GIVEN INSTRUCTION - Update these rows by replacing every "dropdown" with "drop-down", and leave everything else unchanged.

TASK DATA -
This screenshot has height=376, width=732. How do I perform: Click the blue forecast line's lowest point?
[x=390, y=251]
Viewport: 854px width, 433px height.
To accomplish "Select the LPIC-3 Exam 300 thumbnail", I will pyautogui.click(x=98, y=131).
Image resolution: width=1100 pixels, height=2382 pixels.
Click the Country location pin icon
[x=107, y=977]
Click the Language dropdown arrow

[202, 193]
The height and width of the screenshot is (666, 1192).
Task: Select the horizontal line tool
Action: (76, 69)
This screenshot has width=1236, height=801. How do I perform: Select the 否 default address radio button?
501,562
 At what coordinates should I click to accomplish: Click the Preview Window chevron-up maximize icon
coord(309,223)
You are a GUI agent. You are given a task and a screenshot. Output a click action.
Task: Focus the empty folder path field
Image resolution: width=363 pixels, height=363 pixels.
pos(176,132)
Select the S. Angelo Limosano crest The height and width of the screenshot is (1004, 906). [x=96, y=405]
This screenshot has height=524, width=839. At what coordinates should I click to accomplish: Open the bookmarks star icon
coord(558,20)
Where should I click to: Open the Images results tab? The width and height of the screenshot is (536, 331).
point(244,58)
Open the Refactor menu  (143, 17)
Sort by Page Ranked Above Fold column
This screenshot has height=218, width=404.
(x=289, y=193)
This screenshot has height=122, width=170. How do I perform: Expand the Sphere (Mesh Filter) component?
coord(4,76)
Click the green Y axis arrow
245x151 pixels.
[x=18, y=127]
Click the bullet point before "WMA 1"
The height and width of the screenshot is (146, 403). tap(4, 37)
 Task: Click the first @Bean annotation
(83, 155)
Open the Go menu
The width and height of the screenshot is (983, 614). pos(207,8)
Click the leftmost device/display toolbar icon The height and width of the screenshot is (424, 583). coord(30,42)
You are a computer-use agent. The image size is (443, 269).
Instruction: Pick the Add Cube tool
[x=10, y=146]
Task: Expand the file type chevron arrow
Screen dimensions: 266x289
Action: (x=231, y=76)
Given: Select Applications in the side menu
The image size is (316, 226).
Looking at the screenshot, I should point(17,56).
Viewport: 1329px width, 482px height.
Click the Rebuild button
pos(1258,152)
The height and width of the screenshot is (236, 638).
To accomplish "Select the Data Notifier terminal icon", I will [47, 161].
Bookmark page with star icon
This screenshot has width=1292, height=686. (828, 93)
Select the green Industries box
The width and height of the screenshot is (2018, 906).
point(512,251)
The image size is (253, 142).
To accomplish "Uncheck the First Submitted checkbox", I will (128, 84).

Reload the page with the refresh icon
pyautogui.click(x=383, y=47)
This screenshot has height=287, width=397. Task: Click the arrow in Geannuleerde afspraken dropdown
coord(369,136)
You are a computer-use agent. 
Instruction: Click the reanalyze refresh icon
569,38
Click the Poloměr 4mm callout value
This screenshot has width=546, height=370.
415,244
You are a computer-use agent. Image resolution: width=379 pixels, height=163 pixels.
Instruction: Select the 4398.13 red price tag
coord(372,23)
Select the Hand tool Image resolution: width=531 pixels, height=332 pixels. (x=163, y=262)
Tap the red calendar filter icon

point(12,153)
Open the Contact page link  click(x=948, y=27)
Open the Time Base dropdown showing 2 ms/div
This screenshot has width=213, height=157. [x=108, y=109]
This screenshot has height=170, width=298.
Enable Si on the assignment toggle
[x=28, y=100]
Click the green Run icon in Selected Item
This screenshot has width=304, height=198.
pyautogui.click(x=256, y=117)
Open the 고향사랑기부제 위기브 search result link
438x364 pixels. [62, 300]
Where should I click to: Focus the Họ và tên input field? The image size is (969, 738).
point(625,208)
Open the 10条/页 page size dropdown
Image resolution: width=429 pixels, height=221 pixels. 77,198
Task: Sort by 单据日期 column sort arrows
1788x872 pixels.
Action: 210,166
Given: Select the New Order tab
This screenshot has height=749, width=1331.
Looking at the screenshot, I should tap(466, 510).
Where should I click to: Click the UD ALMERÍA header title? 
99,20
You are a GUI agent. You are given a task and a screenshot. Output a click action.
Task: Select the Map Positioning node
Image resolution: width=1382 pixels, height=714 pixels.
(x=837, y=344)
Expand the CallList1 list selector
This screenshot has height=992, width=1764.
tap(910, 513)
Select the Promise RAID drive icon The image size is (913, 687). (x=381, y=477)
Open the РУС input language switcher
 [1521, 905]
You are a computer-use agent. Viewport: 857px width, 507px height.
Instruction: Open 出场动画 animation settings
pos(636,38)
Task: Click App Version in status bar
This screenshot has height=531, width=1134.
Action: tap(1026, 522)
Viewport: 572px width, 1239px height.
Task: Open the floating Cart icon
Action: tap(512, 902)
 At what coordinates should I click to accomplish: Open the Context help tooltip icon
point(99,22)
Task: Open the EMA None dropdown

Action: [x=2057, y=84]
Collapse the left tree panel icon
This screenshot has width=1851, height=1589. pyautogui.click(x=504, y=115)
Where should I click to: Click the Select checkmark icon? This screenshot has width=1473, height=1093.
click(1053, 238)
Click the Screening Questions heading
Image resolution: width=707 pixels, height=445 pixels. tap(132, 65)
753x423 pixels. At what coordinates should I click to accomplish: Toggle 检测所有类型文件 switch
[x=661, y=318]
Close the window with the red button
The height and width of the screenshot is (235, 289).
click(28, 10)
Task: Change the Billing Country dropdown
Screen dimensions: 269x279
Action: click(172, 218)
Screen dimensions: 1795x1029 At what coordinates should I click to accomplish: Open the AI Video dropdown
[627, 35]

FULL OUTPUT -
This screenshot has height=376, width=732. How do I perform: Click the blue forecast line's lowest point?
[x=390, y=251]
Viewport: 854px width, 433px height.
To accomplish "Select the LPIC-3 Exam 300 thumbnail", I will pyautogui.click(x=98, y=131).
Image resolution: width=1100 pixels, height=2382 pixels.
Click the Country location pin icon
[x=107, y=977]
Click the Language drop-down arrow

[202, 193]
The height and width of the screenshot is (666, 1192).
Task: Select the horizontal line tool
Action: (76, 69)
This screenshot has width=1236, height=801. How do I perform: Select the 否 default address radio button?
501,562
 At what coordinates should I click to accomplish: Click the Preview Window chevron-up maximize icon
coord(309,223)
You are a GUI agent. You are given a task and a screenshot. Output a click action.
Task: Focus the empty folder path field
Image resolution: width=363 pixels, height=363 pixels.
pos(176,132)
Select the S. Angelo Limosano crest The height and width of the screenshot is (1004, 906). [x=96, y=405]
This screenshot has height=524, width=839. At what coordinates should I click to accomplish: Open the bookmarks star icon
coord(558,20)
Where should I click to: Open the Images results tab? The width and height of the screenshot is (536, 331).
point(244,58)
Open the Refactor menu  (143, 17)
Sort by Page Ranked Above Fold column
This screenshot has height=218, width=404.
(x=289, y=193)
This screenshot has height=122, width=170. How do I perform: Expand the Sphere (Mesh Filter) component?
coord(4,76)
Click the green Y axis arrow
245x151 pixels.
[x=18, y=127]
Click the bullet point before "WMA 1"
The height and width of the screenshot is (146, 403). tap(4, 37)
 Task: Click the first @Bean annotation
(83, 155)
Open the Go menu
The width and height of the screenshot is (983, 614). pos(207,8)
Click the leftmost device/display toolbar icon The height and width of the screenshot is (424, 583). coord(30,42)
You are a computer-use agent. The image size is (443, 269).
Instruction: Pick the Add Cube tool
[x=10, y=146]
Task: Expand the file type chevron arrow
Screen dimensions: 266x289
Action: (x=231, y=76)
Given: Select Applications in the side menu
The image size is (316, 226).
Looking at the screenshot, I should point(17,56).
Viewport: 1329px width, 482px height.
Click the Rebuild button
pos(1258,152)
The height and width of the screenshot is (236, 638).
To accomplish "Select the Data Notifier terminal icon", I will [47, 161].
Bookmark page with star icon
This screenshot has width=1292, height=686. (828, 93)
Select the green Industries box
The width and height of the screenshot is (2018, 906).
point(512,251)
The image size is (253, 142).
To accomplish "Uncheck the First Submitted checkbox", I will (128, 84).

Reload the page with the refresh icon
pyautogui.click(x=383, y=47)
This screenshot has height=287, width=397. Task: Click the arrow in Geannuleerde afspraken drop-down
coord(369,136)
You are a computer-use agent. 
Instruction: Click the reanalyze refresh icon
569,38
Click the Poloměr 4mm callout value
This screenshot has width=546, height=370.
415,244
You are a computer-use agent. Image resolution: width=379 pixels, height=163 pixels.
Instruction: Select the 4398.13 red price tag
coord(372,23)
Select the Hand tool Image resolution: width=531 pixels, height=332 pixels. (x=163, y=262)
Tap the red calendar filter icon

point(12,153)
Open the Contact page link  click(x=948, y=27)
Open the Time Base drop-down showing 2 ms/div
This screenshot has width=213, height=157. [x=108, y=109]
This screenshot has height=170, width=298.
Enable Si on the assignment toggle
[x=28, y=100]
Click the green Run icon in Selected Item
This screenshot has width=304, height=198.
pyautogui.click(x=256, y=117)
Open the 고향사랑기부제 위기브 search result link
438x364 pixels. [62, 300]
Where should I click to: Focus the Họ và tên input field? The image size is (969, 738).
point(625,208)
Open the 10条/页 page size drop-down
Image resolution: width=429 pixels, height=221 pixels. 77,198
Task: Sort by 单据日期 column sort arrows
1788x872 pixels.
Action: 210,166
Given: Select the New Order tab
This screenshot has height=749, width=1331.
Looking at the screenshot, I should tap(466, 510).
Where should I click to: Click the UD ALMERÍA header title? 
99,20
You are a GUI agent. You are given a task and a screenshot. Output a click action.
Task: Select the Map Positioning node
Image resolution: width=1382 pixels, height=714 pixels.
(x=837, y=344)
Expand the CallList1 list selector
This screenshot has height=992, width=1764.
tap(910, 513)
Select the Promise RAID drive icon The image size is (913, 687). (x=381, y=477)
Open the РУС input language switcher
 [1521, 905]
You are a computer-use agent. Viewport: 857px width, 507px height.
Instruction: Open 出场动画 animation settings
pos(636,38)
Task: Click App Version in status bar
This screenshot has height=531, width=1134.
Action: tap(1026, 522)
Viewport: 572px width, 1239px height.
Task: Open the floating Cart icon
Action: tap(512, 902)
 At what coordinates should I click to accomplish: Open the Context help tooltip icon
point(99,22)
Task: Open the EMA None drop-down

Action: [x=2057, y=84]
Collapse the left tree panel icon
This screenshot has width=1851, height=1589. pyautogui.click(x=504, y=115)
Where should I click to: Click the Select checkmark icon? This screenshot has width=1473, height=1093.
click(1053, 238)
Click the Screening Questions heading
Image resolution: width=707 pixels, height=445 pixels. tap(132, 65)
753x423 pixels. At what coordinates should I click to accomplish: Toggle 检测所有类型文件 switch
[x=661, y=318]
Close the window with the red button
The height and width of the screenshot is (235, 289).
click(28, 10)
Task: Change the Billing Country drop-down
Screen dimensions: 269x279
Action: click(172, 218)
Screen dimensions: 1795x1029 At what coordinates should I click to accomplish: Open the AI Video drop-down
[627, 35]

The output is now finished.